TCSPC builds up a photon distribution over the times of the photons after the laser pulses

Time correlated single photon counting (TCSPC) detects single photons of a periodic light signal and determines the times of the photons after the excitation pulses.

The pulse repetition rate of the signal is much higher than the photon detection rate. Therefore, the detection of several photons per signal period is extremely unlikely. Only a single photon per signal period needs to be considered. The time of this photon can be determined at extremely high resolution.

From the times of the individual photons TCSPC builds up the distribution of the photons over the time after the excitation pulse.

Every photon seen by the detector contributes to the buildup of the photon distribution. Therefore, the recording process works at near ideal efficiency.

The photon distribution represents the waveform of the optical signal.

In practice, for a TCSPC experiment a pulsed laser source is needed to excite periodically luminescence, usually fluorescence, of a sample. The pulse duration should be in the range of femtoseconds to about 100 picoseconds, and the pulse repetition rate should usually be between 1 – 100 MHz. A single photon detector is employed to record the fluorescence emission.
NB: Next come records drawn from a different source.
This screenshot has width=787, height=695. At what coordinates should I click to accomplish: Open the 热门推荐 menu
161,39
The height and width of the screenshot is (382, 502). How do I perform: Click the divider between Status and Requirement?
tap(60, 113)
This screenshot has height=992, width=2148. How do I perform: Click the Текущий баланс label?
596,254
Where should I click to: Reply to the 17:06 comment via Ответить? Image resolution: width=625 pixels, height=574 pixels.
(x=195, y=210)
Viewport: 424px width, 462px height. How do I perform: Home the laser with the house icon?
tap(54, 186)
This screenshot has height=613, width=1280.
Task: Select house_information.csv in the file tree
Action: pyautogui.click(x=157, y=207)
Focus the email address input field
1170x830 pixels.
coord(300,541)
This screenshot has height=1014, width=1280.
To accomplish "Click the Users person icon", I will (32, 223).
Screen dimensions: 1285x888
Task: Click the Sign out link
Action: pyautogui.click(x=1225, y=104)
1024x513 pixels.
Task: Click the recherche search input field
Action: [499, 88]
Finally, a fast TCSPC electronics is needed to register the photon events in relation to the laser sync pulses as shown in the figure on the right. 

TCSPC is able to cover an extremely large dynamic range. Unlike analog techniques, TCSPC is not limited by the linearity range of the detector. A fluorescence decay function (shown below) can be followed over more than three orders of magnitude. From the fluorescence decay curve the fluorescence lifetime is determined. When TCSPC is combined with a scanning technique fluorescence lifetime imaging (FLIM) can be performed. 

In general, TCSPC can yield an extremely high time resolution (with the right equipment). The time resolution of TCSPC is given by the transit time jitter of the detector, not by the width of the detector response. With Becker & Hickl (bh) TCSPC modules and bh detectors an instrument response of less than 20 ps full width at half maximum can be achieved. The time-channel width can be made as short as 203 fs. For more details, please read our brochure about classic TCSPC and its extension to multi-dimensional TCSPC – most popular FLIM

bh TCSPC devices reach sub-20 ps IRF width with fast hybrid detectors
TCSPC is able to cover an extremely large dynamic range









(Link to former brochure)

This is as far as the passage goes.